We also recommend creating separate merchant accounts for your different channels, one for ecommerce (online payments) and one for point of sale (in-person payments) in each region. This is beneficial as it separates fund flows and reporting (e.g., if the business is accounting for ecommerce and pos separately) and allows for different access set-ups (e.g., a store owner does not have access to ecommerce data).

How to set up up a merchant account

Setting up a merchant account is a necessary step to accepting payments. There are two main routes to setting up a merchant account: 

  1. Apply for a merchant account with an acquiring bank

  2. Set up merchant account with your payment provider

Let’s have a look at what to consider for each approach.

Applying for a merchant account with an acquiring bank

Setting up a merchant account with an acquiring bank includes benefits such as lower fees and personalized support. However, setting one up can take time. Acquiring banks often conduct an underwriting process to minimize the risk. The application time can range from a few days to a few weeks.

This process usually requires you to share information about your business, such as your legal company name, company tax ID (in the US, this would be your Employer Identification Number or EIN), and business bank account details. With this information, the acquiring bank does a risk assessment to find out if you’re eligible.

Pros

  • Low fees for high sales volume

  • Personalized customer support

  • Offered to high risk industries

Setting up a merchant account with your payment provider

Some payment providers offer merchant accounts to their customers without doing an underwriting process. This is generally a faster way to set one up. Since payment providers already have access to your payments data, it’s easier for them to assess the risk.

Pros

  • Fast application process

  • Simple flat-rate pricing structure

  • Flexible contracts

Setting up a merchant account with Adyen

Setting up a merchant account with Adyen is a lot easier as it comes as part of the Adyen package. You automatically get a merchant account when you start accepting payments with us. Once you're set up, you get personalized customer support and can lower your fees for higher sales volumes.

With Adyen, you don’t need to share your business information with multiple providers. We offer one integration and back-end to manage all payments from all countries and channels. You don’t need to open accounts with each payment provider as you would with legacy providers, which means reduced operational complexity. This contributes to higher authorization rates, lower transaction costs, and faster funds settlement.

Since you’re already using our platform, you automatically get merchant accounts as you scale to other regions rather than having to fill out lengthy forms each time. These are Adyen’s application requirements

We also offer a different product called Accounts which is part of our Embedded Financial Product Suite. This is different from a merchant account.

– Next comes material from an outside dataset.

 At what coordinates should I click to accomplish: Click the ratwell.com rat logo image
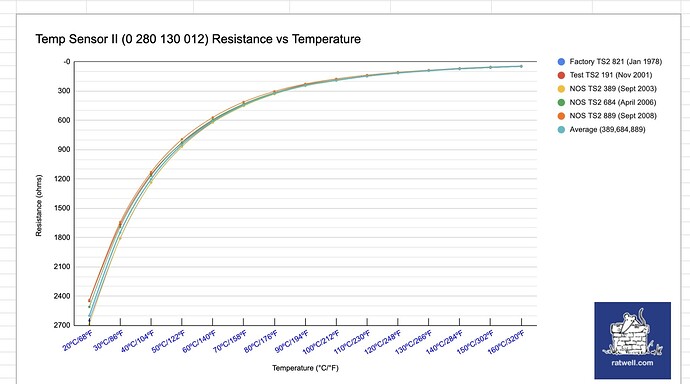pos(632,340)
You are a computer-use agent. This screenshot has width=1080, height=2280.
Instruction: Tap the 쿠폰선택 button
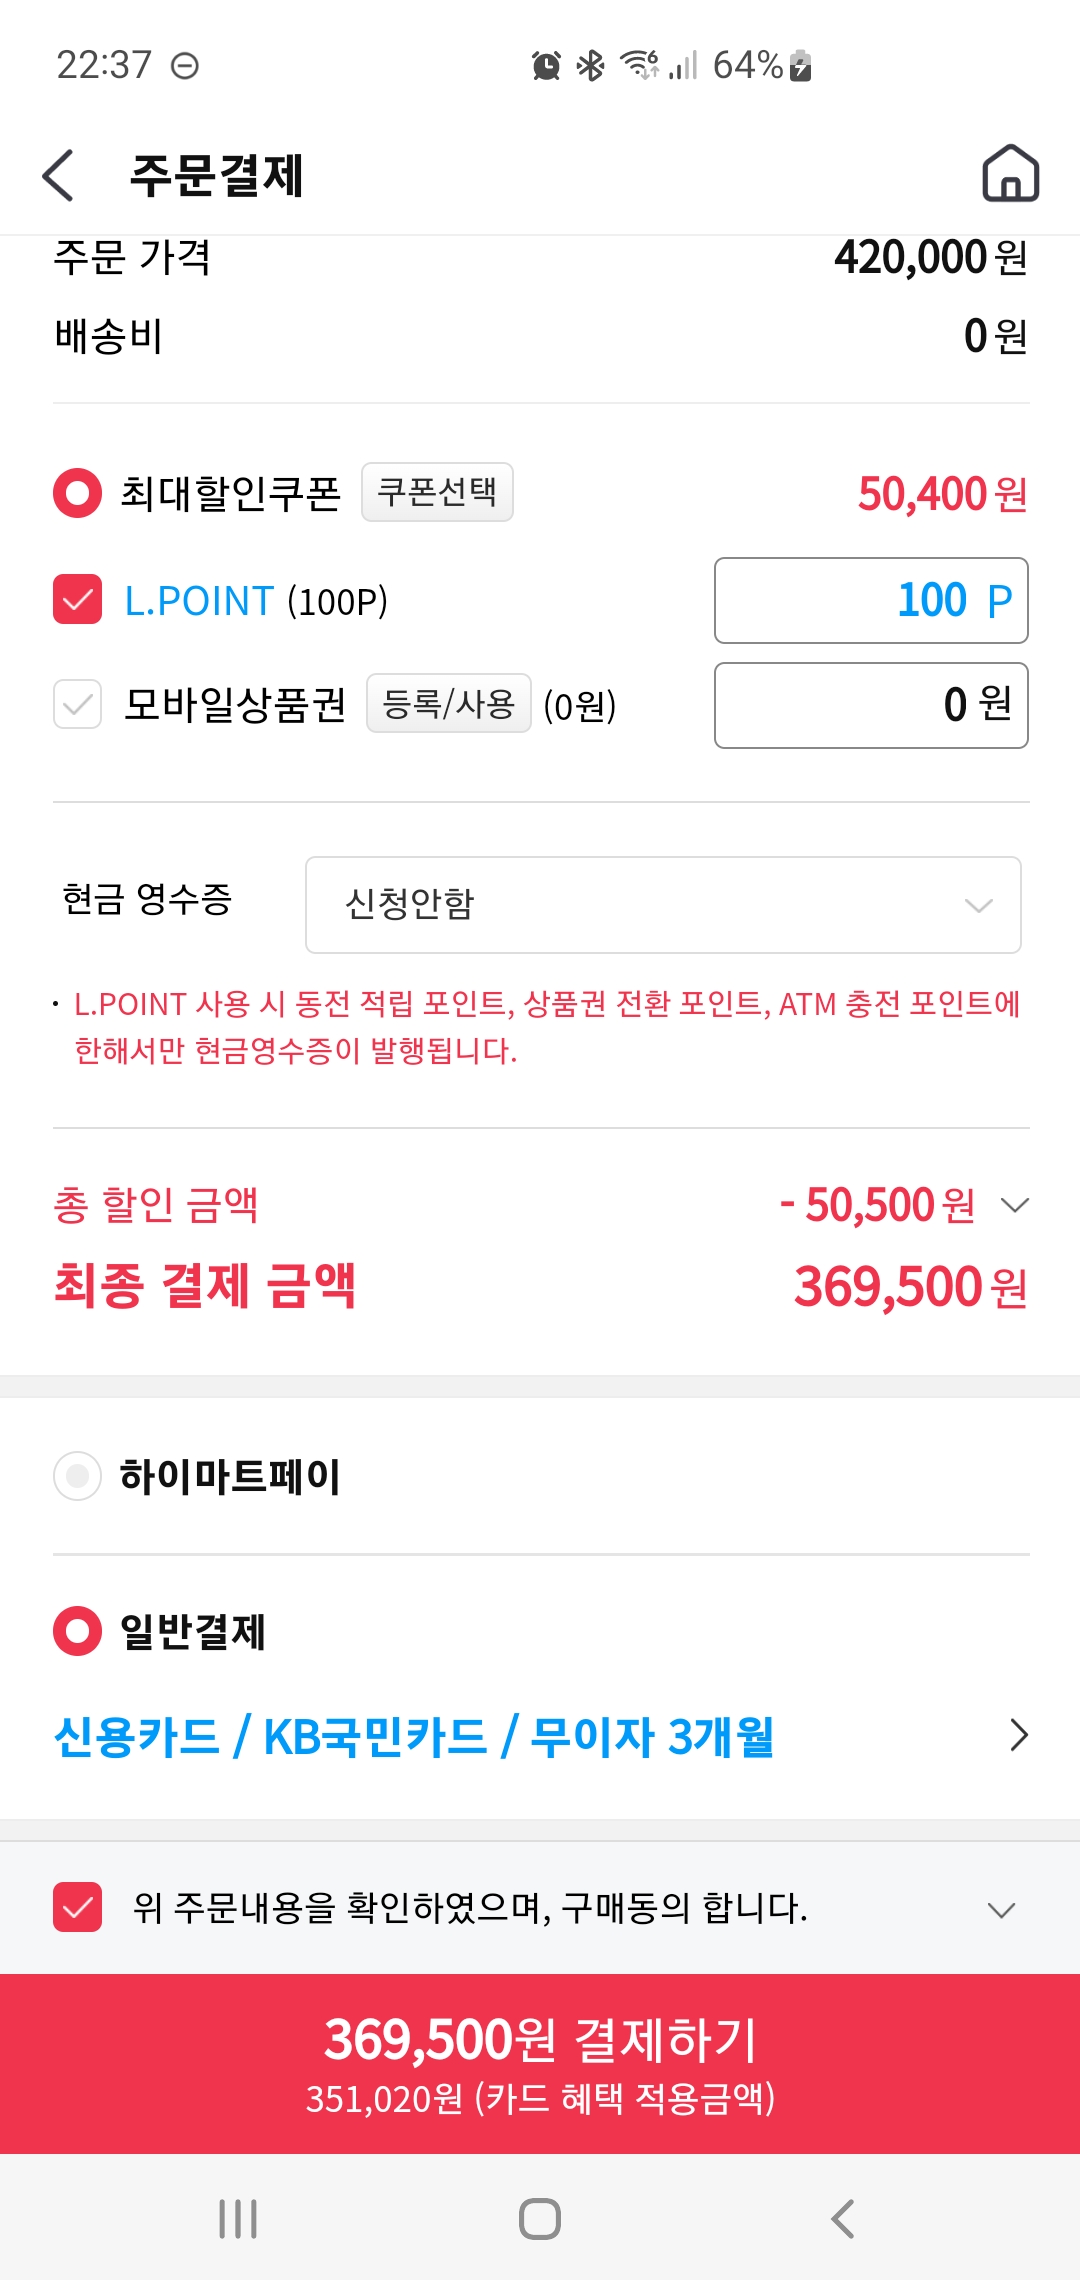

How do merchant account fees work?

The merchant account fees differ depending on whether you choose an acquiring bank or or use an aggregated merchant account from your payment provider.

With an acquiring bank, the most common pricing model is charging a percentage per transaction volume. Sometimes the acquiring bank also charges a setup or contract termination fee.

Payment providers often bundle processing fees into one fee. This price can include card scheme fees, interchange fees, and merchant account fees. It can also include costs for additional services like 3D Secure and fraud prevention.

Before getting started

Before you get started setting up your merchant account, let’s do a quick summary of what we’ve learned in this article: 

  • A merchant account is an account that businesses need to process payments. 

  • It temporarily holds the funds before they move into your business bank account. 

  • Unless your plan is only to accept cash payments, you need to have a merchant account, as it’s an integral part of the payment infrastructure. 

  • There are two options for setting up a merchant account: through an acquiring bank or some payment providers.

  • By setting up an account with Adyen, you get the best of both options and can be up and running quickly.